WHAT TO PRODUCE
Scan the material below for the string "This", and copy every line where it shows up.

EXTRACTED MATERIAL
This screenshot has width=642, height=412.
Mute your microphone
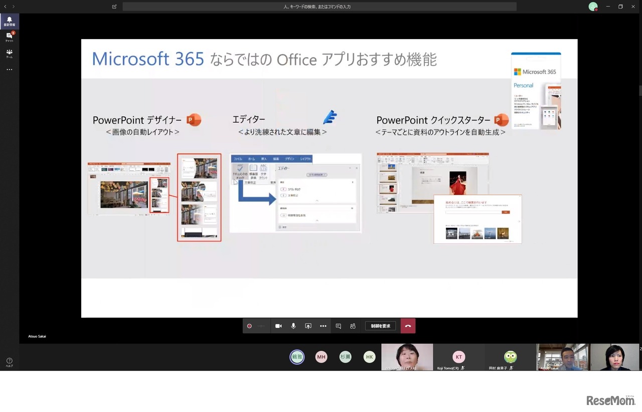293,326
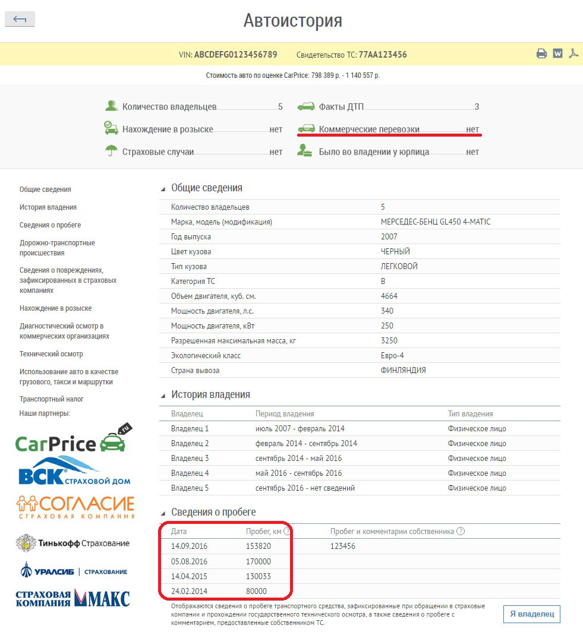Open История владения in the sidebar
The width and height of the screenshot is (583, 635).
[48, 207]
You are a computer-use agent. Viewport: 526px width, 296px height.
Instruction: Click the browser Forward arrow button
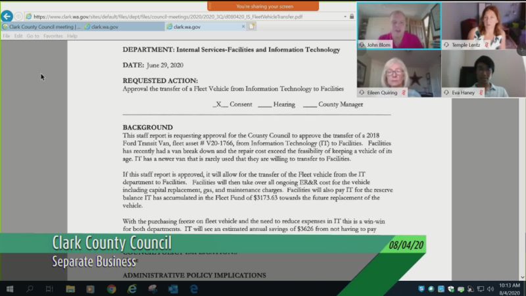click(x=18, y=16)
* * *
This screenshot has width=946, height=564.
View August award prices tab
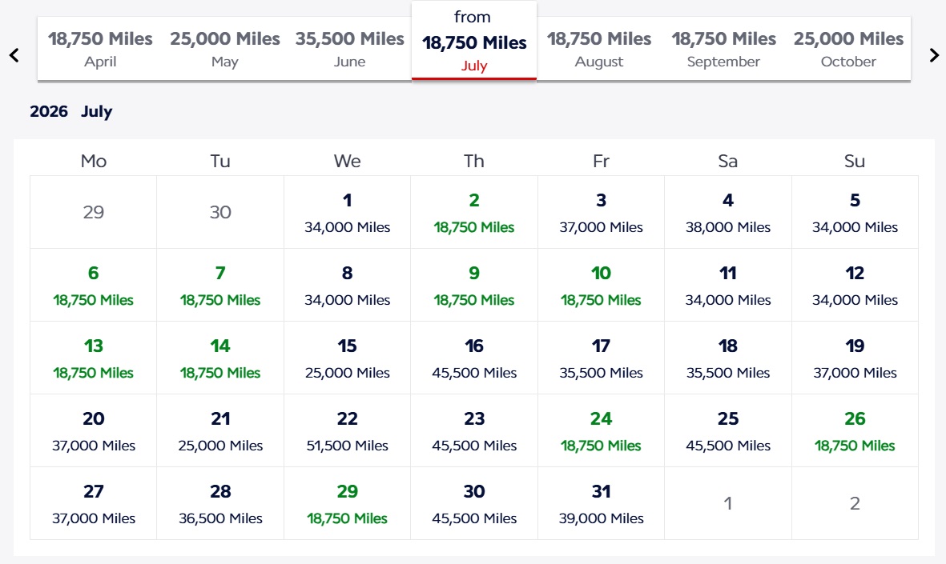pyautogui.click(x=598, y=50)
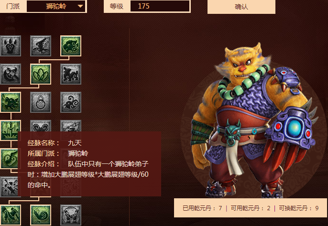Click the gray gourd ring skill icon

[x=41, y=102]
==
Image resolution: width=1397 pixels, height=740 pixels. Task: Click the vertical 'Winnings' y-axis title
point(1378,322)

TASK OUTPUT
This screenshot has width=642, height=412.
This screenshot has width=946, height=564.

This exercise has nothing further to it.